The UK is at odds with EU countries and the US over its desire to change a Brexit protocol that would impose controls on UK goods entering Northern Ireland. The protocol is an attempt to maintain the open border between Ireland and Northern Ireland, a key element of the Good Friday Agreement of 1998 to end decades of violence in the north.
French President Emmanuel Macron told Johnson on Saturday he was ready for a “restart” in Franco-British relations, but stressed the need for Britain to “respect its commitment to Europeans and the framework defined by the Brexit deal”.
An official at the lysée palace stressed that, contrary to some reports, the French president did not go so far as to define this as a “condition” for reorganizing the relationship.
While the heads of state and government of the EU presented a united front in their engagement with Johnson, Macron warned particularly fiercely before his trip to Cornwall that the Northern Ireland Protocol could not be reconsidered.
A Downing Street spokesman said after their meeting that Johnson had “made clear his desire for pragmatism and compromise on all sides, but underlined that protecting the Belfast Agreement (Good Friday) in all its dimensions is of paramount importance”.
Johnson then met for talks with Chancellor Angela Merkel and together with EU heads of state and government – Commission President Ursula von der Leyen and Council President Charles Michel.
David Frost, the British minister responsible for relations with the EU, attended the meeting with von der Leyen and Michel in socks with the Union Jack printed on them, an unsubtle message that the visitors from Brussels saw loud and clear.
“It was a little strange, as if I was trying to make a testimony,” said a senior EU official. “As if we didn’t know he was from Great Britain. Thank you for reminding us. “
With regard to Frost, Johnson is reported to have said: “He’s not the tough guy. I am.”
The meeting, attended by the three leaders plus four advisors on each side, was tense, the senior official said.
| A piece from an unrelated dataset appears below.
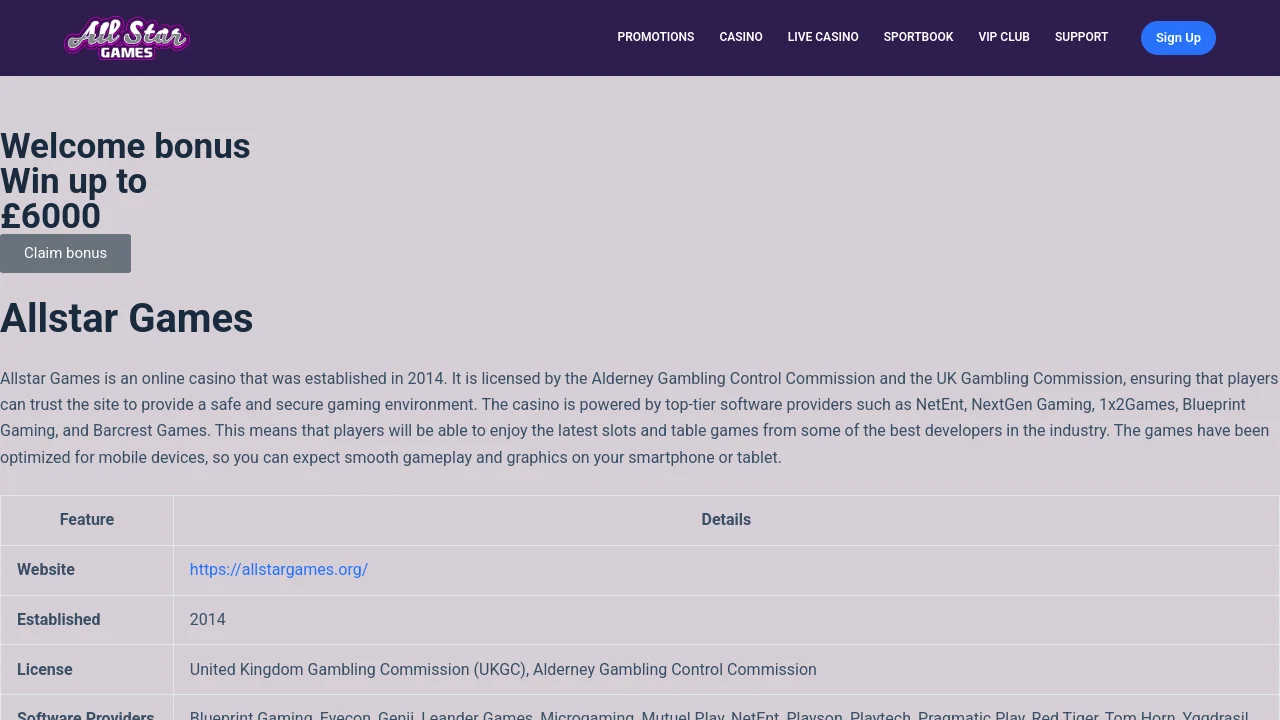Click the All Star Games logo
This screenshot has height=720, width=1280.
[x=127, y=38]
Johnson complained about the Northern Ireland Protocol by rattling off statistics on customs controls that the EU side considered unverifiable.
“The known positions have been repeated,” the senior official said, adding that the EU only insisted that the UK accede to the Withdrawal Agreement and the Trade Agreement.
“We are not against ensuring a steady and smooth flow of goods between the UK and Ireland, quite the contrary, but leaving the internal market has consequences … you cannot have the same access that you had” one Member State, period ” said the officer. “He wants us to find a solution to his problem.”
“They discussed the need to find a solution,” said Johnson’s spokesman at the meeting. “The Prime Minister’s wish at present is to work within the existing protocol to find radical changes and pragmatic solutions. That is our immediate focus. “
He would not elaborate on whether they were discussing the possibility of the UK unilaterally delaying full implementation of the Northern Ireland Protocol, saying that “all options are on the table”.
In interviews on Saturday, British Foreign Minister Dominic Raab repeated Great Britain’s accusation that the EU had taken a “purist” approach to the protocol.
He told BBC Radio 4’s Today program: “You can be more pragmatic in implementing the Northern Ireland Protocol in a win-win manner, or you can be bloodthirsty and purist in not allowing the integrity of the UK to be threatened. “
Raab added on Sky News: “The change has to come from her [European] Side of the Commission. “
It is now less than a month before full controls are due to go into effect that would prevent chilled meat from entering the Irish Sea from the UK – an option that has been known in the UK as a ‘sausage war’
While questions about Northern Ireland dominated the G7 host’s attention on Saturday morning, Downing Street officials stressed that the meetings covered a number of other topics, including the need to counterbalance China and Russia and increase global vaccine supply.
Karl Mathiesen and David Herszenhorn contributed to the reporting.